For $100,000 a year, few of us would be willing to take decisions that we know will bring horrible deaths to other people.

For $1,000,000 a year, you’ll find volunteers.

For $10,000,000 a year, almost any high-achieving corporate executive can find ways to rationalize the evil that his or her company commits, convincing himself or herself that the blame really lies with someone else.

For $100,000,000 a year, you can easily find people who will knowingly kill hundreds or thousands of people just to keep their own profits flowing.

A world in which CEO salaries were capped at 500,000 a year would be a much more moral world.

Inequality corrupts. It corrupts society at all levels. At the top, otherwise normal people will do morally despicable things if the payoff is high enough. A million dollars a year compensates for a lot of cognitive dissonance.

At the bottom, inequality also forces people to make choices they would never otherwise make. When people have stable, well-paying jobs with full health insurance, sick pay, and vacation time they are very unlikely to steal from other people.

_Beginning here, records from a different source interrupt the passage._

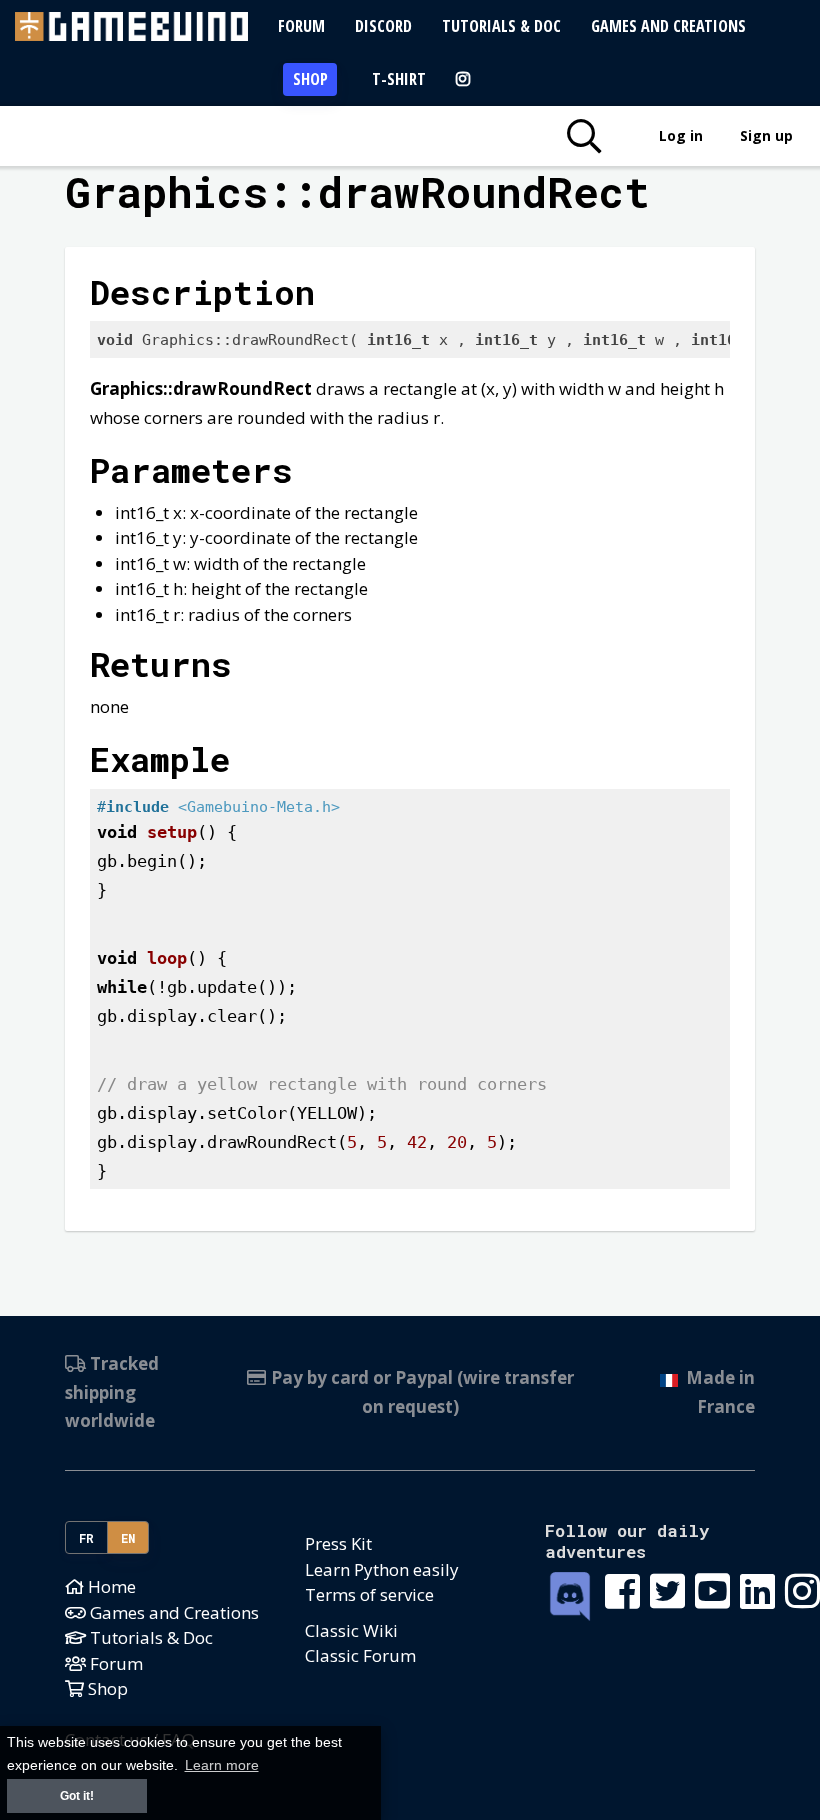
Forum (301, 26)
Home (110, 1586)
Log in (681, 135)
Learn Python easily (382, 1569)
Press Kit (338, 1543)
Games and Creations (668, 26)
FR (87, 1538)
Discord (383, 26)
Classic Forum (360, 1655)
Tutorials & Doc (501, 26)
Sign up (766, 135)
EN (128, 1538)
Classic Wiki (351, 1630)
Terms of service (369, 1594)
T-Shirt (399, 79)
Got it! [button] (77, 1796)
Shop (310, 79)
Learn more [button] (222, 1765)
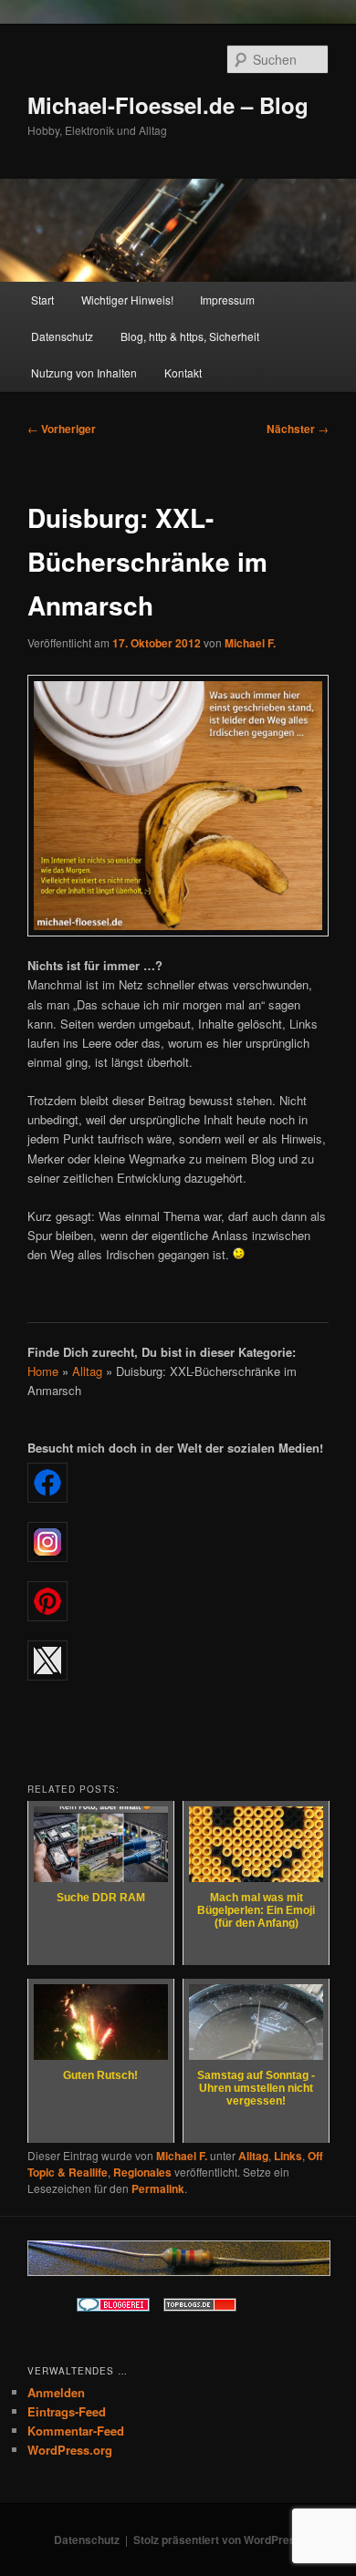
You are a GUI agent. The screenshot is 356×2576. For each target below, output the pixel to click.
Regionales (142, 2172)
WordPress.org (69, 2449)
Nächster (298, 428)
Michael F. (250, 643)
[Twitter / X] (178, 1660)
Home (42, 1371)
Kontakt (183, 372)
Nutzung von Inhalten (84, 372)
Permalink (157, 2188)
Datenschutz (62, 336)
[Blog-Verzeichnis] (113, 2307)
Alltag (87, 1371)
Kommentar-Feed (75, 2430)
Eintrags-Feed (66, 2411)
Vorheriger (61, 428)
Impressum (227, 299)
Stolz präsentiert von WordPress (217, 2539)
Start (42, 299)
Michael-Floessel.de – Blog (168, 104)
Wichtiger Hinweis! (127, 299)
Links (288, 2155)
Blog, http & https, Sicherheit (189, 336)
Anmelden (56, 2392)
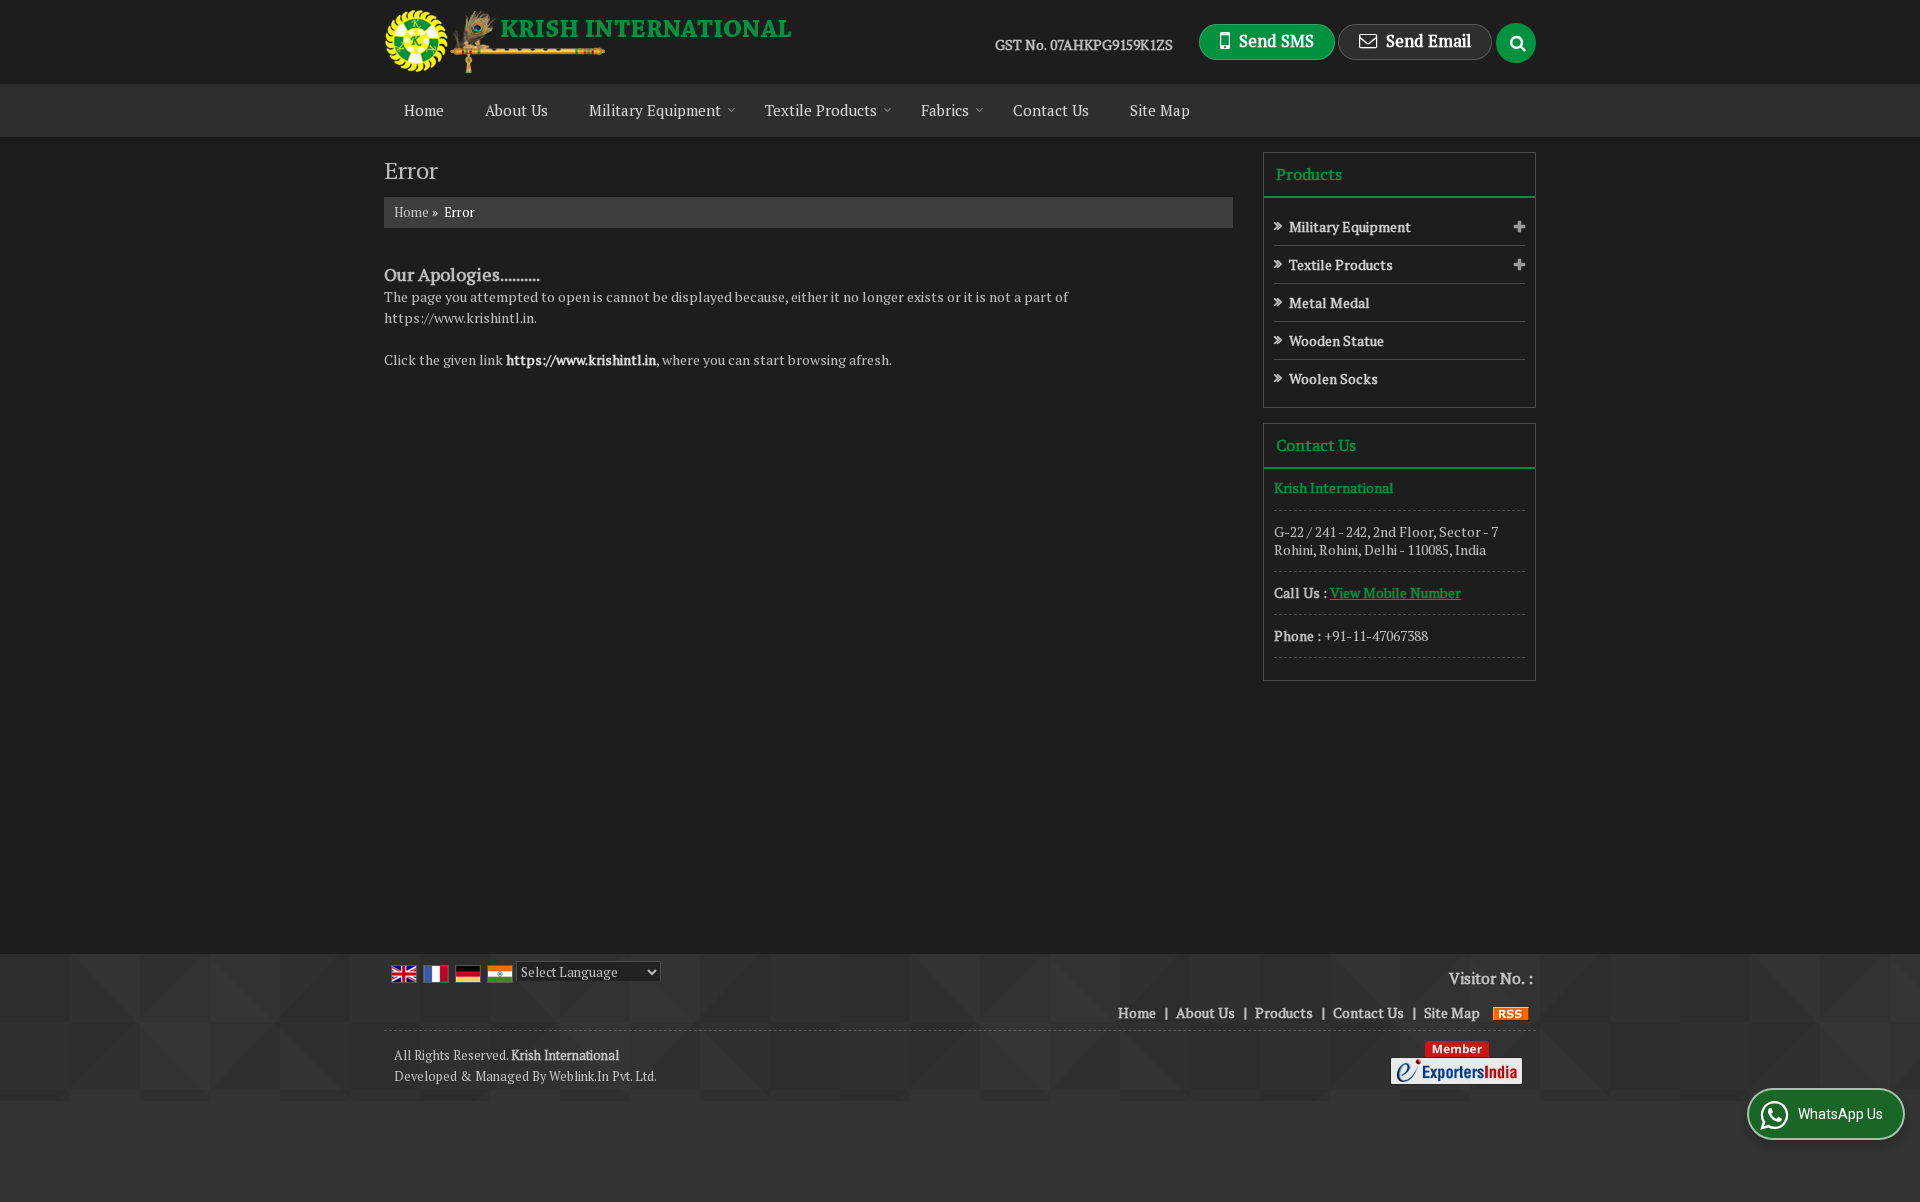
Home (424, 110)
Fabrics (945, 110)
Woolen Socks (1333, 378)
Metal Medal (1329, 302)
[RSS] (1511, 1012)
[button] (1395, 592)
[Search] (1516, 43)
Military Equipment (655, 110)
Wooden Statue (1336, 340)
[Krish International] (589, 42)
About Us (516, 110)
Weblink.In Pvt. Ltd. (603, 1076)
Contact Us (1051, 110)
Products (1309, 174)
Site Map (1160, 110)
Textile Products (821, 110)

They are very unlikely to deal drugs, mug people at gunpoint, or steal cars.

Even when inequality is low, there are corrupt politicians and depraved criminals. But when inequality is high the incentives at both ends of the spectrum become much stronger. Inequality doesn’t make people behave badly, but it encourages people to behave badly.

There are lots of reasons to reverse America’s enormous economic inequality. Economic justice alone demands that the rich not be so rich and the poor not be so poor.

Nonetheless, the morally corrupting influence of inequality is equally troubling.

Would you sell your soul for $10? Certainly not. But would you sell your soul for $10 million, or $10 billion? No one should be faced with that choice. In a low-inequality society, no one is.

We’re not going to stand for it. Are you?